Staatsanwalt Bacher sah nach dem Abschluss sämtlicher Befragungen seine in der Anklage erhobenen Vorwürfe bestätigt. Auf einen Schüler habe es der Beschuldigte besonders abgesehen gehabt: "Er wollte den Jugendlichen nur für sich haben. Er hat ihn zerstört. Er hatte die Kontrolle über sein Leben." Die Angaben des Burschen, speziell auch jene zum direkten körperlichen sexuellen Missbrauch, seien glaubwürdig gewesen, so der Ankläger. "Früher war er vielleicht der Teddybär, der (die Schüler, Anm.) gekitzelt und mit ihnen gekuschelt hat", meinte Bacher. Der Angeklagte entspreche wohl nicht dem Bild einer "Bestie", die man sich vielleicht bei den Vorwürfen vorstelle, "aber er geht über Leichen und wenn es um seine Triebe geht, kennt er keine Grenzen und das macht ihn gefährlich".

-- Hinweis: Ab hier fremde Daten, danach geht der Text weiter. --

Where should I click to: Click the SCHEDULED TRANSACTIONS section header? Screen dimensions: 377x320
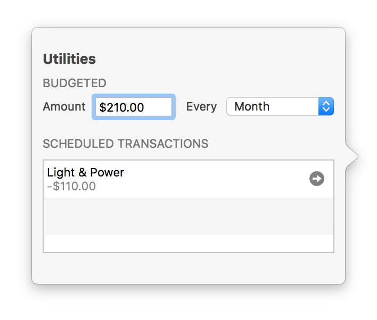(125, 144)
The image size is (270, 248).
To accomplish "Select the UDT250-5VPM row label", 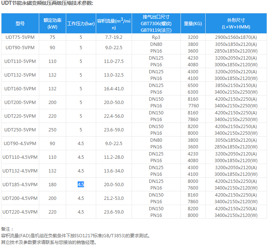I will click(20, 130).
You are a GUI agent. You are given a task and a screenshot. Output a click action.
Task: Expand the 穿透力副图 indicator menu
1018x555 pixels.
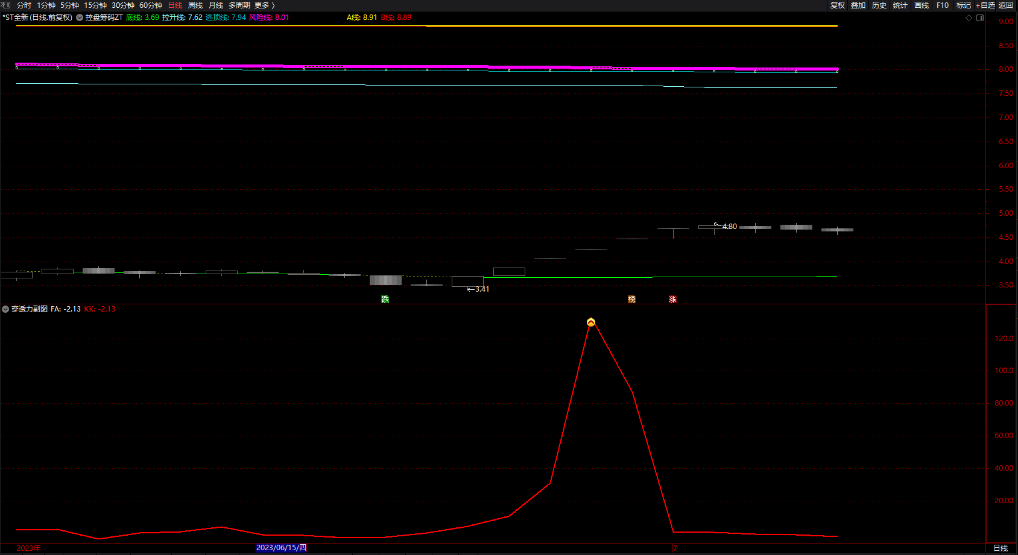coord(5,309)
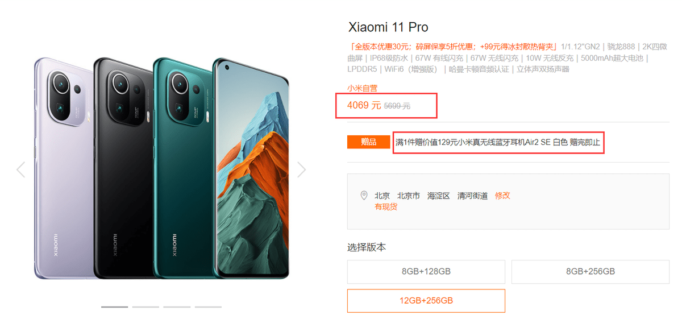Click the Xiaomi 11 Pro product title

tap(388, 27)

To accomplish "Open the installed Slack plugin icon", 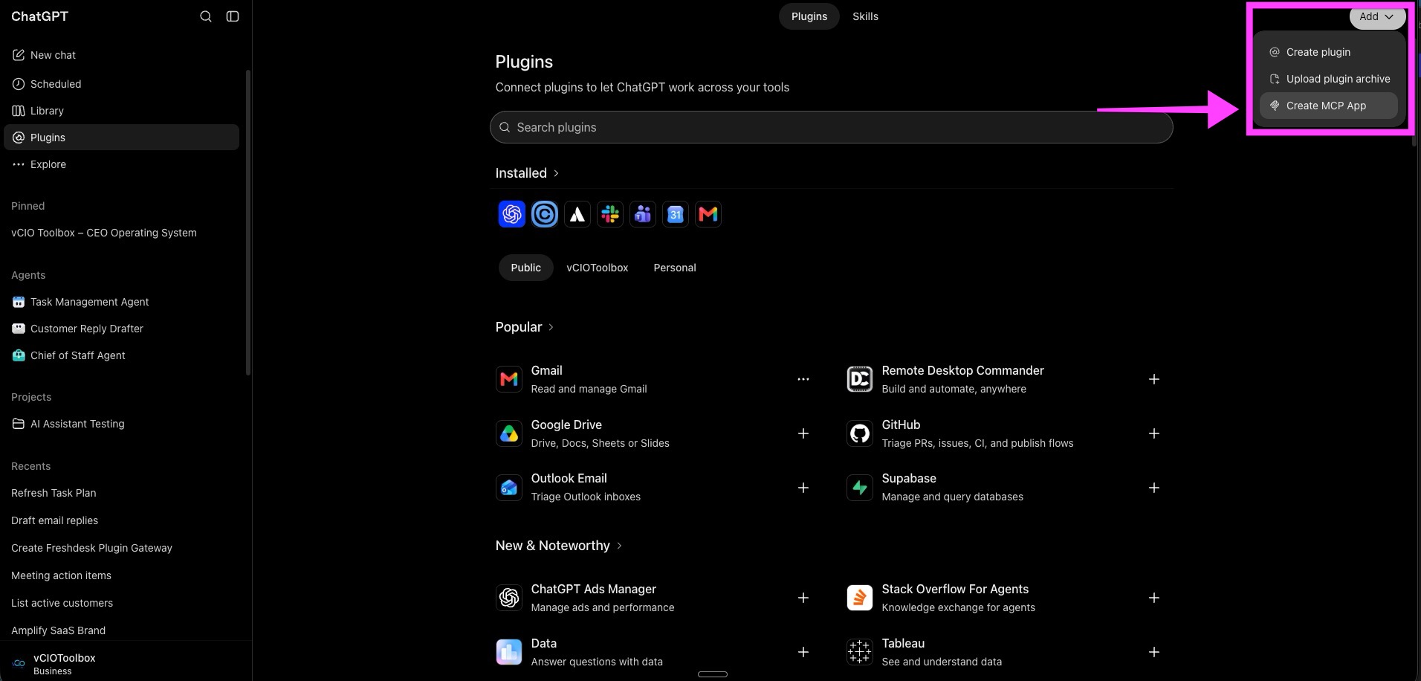I will tap(610, 214).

Verteidigung fordert Milde

Der Verteidiger des ehemaligen Lehrers hingegen meinte, dass die sogenannten Hands-on-Delikte vom Schüler nur erfunden worden seien, als Rache für das missbrauchte Vertrauensverhältnis. Sein Mandant wolle "reinen Tisch machen" und habe bereits an die 90 Therapiestunden hinter sich sowie Schadenersatzforderungen bezahlt. Der Jurist bat darum, von einer Einweisung abzusehen.

Ehemaliger Lehrer entschuldigte sich

Der Angeklagte entschuldigte sich in seinen letzten Worten vor der Beratung der Schöffen für seine Taten: "Ich weiß, dass Worte das niemals gut machen, was ich getan habe." Er bedauere, dass er jahrelang alles für die Schule getan und dann einen "Scherbenhaufen" zurückgelassen habe.

Anschließend zogen sich die Richterinnen und die Schöffen zur Beratung zurück. Ein Urteil wird am frühen Nachmittag erwartet.